SAX as "Symbolic Search Handles" is clever: Compressing continuous shapes into strings allows "V-shape" or "monotonic rise" to be matched via standard SQL regex, allowing existing database engines to participate in morphological retrieval on massive scales.
Decoupling complexity from sequence length \(N\) is the true source of scalability: By offloading heavy computation to SQL engines and Python operators, the LLM only observes the schema and bounded experiences, bypassing the \(O(N)\) bottle-neck of end-to-end models.
Offline Experiences + Strict Limits: Injects domain knowledge without the unpredictability of online memory updates, offering a more controllable "expert handbook" than standard online RAG.

Limitations & Future Work¶

Absolute scores on morphology-dependent tasks (SI, CT) are around 0.30 even for Sonar-TS. In short-context (Lite) settings, SAX information loss on short windows can actually worsen results, indicating that SAX compression fidelity remains a bottleneck.
Ground truth labeling relies on "controlled injection" (synthetic patterns overlaid on real backgrounds like CausalRivers/ETTm1/SMD), potentially creating a gap between synthetic patterns and naturally occurring real-world distributions.
End-to-end performance depends on a strong backbone LLM (DeepSeek-V3) for planning; robustness under weaker backbones and the cost of iterative self-correction calls require further analysis.
Privacy and access control for sensitive industrial data remain deployment risks that require verification protocols.

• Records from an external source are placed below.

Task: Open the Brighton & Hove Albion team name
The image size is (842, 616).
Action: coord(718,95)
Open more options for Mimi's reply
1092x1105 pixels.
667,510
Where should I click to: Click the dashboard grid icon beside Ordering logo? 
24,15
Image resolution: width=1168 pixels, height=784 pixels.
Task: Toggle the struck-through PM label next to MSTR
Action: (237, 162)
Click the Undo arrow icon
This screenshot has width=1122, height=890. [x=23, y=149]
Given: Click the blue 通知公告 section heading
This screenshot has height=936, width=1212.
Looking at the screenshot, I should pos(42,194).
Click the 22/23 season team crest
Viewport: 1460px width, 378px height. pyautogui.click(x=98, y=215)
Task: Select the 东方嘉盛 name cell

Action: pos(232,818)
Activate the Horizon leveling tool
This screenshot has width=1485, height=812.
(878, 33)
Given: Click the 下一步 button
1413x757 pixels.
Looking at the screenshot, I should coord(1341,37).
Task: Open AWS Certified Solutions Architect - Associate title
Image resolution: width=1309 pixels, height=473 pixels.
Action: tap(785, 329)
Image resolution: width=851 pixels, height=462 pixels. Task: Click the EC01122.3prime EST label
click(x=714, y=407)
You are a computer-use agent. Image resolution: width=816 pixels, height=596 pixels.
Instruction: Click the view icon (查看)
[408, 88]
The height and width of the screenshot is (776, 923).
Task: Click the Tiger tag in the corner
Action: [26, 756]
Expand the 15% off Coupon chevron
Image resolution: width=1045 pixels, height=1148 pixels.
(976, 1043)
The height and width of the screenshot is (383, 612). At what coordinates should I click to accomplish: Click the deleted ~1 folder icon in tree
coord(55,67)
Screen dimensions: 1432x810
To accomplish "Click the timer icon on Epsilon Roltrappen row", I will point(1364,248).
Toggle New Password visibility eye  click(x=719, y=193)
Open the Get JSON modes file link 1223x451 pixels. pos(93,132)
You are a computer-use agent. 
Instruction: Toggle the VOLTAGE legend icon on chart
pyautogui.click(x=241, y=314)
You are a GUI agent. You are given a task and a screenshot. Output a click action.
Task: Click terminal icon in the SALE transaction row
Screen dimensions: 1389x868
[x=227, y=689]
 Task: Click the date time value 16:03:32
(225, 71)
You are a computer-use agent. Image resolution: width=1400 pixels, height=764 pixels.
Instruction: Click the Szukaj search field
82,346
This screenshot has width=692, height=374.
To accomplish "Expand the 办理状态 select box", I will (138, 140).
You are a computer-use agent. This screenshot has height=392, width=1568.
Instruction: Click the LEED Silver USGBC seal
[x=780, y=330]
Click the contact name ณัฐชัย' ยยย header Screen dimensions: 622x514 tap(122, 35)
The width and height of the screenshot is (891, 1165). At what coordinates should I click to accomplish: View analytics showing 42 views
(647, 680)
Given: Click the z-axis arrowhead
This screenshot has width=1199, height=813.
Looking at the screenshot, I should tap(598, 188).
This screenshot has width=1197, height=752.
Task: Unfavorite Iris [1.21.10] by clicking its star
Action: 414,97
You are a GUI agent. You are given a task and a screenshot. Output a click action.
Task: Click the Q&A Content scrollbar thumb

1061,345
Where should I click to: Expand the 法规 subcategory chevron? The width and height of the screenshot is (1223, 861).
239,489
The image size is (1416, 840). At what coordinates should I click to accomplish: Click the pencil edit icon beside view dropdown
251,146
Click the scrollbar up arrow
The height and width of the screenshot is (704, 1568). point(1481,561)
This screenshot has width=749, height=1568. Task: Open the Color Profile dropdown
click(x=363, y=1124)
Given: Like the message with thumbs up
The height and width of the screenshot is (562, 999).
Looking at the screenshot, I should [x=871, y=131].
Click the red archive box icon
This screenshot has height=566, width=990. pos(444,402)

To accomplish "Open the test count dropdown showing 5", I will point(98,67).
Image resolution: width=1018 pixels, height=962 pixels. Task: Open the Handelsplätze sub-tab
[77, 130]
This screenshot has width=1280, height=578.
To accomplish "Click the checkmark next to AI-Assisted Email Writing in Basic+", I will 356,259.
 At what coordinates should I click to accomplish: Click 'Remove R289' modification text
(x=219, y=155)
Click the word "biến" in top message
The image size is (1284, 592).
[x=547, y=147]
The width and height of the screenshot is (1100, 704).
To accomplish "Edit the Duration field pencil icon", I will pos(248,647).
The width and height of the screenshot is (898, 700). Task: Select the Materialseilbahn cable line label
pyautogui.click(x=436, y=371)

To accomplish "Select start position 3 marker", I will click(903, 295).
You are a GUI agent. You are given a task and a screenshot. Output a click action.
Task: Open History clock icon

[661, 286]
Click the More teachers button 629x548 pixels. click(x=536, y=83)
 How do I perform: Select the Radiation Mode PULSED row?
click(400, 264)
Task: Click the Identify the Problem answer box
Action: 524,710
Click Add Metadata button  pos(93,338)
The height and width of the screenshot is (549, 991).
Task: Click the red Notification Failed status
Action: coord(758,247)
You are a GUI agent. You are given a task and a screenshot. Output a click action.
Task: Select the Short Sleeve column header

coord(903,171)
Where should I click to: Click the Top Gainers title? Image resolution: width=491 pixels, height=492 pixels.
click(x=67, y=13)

vs. Text-to-SQL (MAC-SQL / CHASE-SQL / CHESS): These excel at schema linking and relational queries but lack morphological primitives for "V-shape/fluctuations." Sonar-TS uses SAX tokens + Python verification to fill this gap, outperforming them by ~4x on long histories.
vs. TSQA (Time-LLM / ChatTS): These can read morphology directly but are limited by context windows. Sonar-TS uses SQL indices for long-range evidence localization, moving from "passive reading" to "active evidence positioning."
vs. Time-series Similarity Search (KV-Match / MS-Index / SAX): These follow "query-by-example," requiring numerical sequences as input. This task is "query-by-language," shifting from specific numerical examples to abstract text descriptions, which fundamentally changes the retrieval problem.

Rating¶

Novelty: ⭐⭐⭐⭐⭐ Formally defines the NLQ4TSDB problem and provides the first framework + long-history benchmark.
Experimental Thoroughness: ⭐⭐⭐⭐⭐ 1153 queries across 4 levels, dual-track comparison, and comprehensive ablation.
Writing Quality: ⭐⭐⭐⭐ Sonar analogy is consistent, structures are clear; absolute scores on some tasks are still low.
Value: ⭐⭐⭐⭐⭐ Establishes the problem, framework, and evaluation standards for the practical direction of NL-to-TSDB.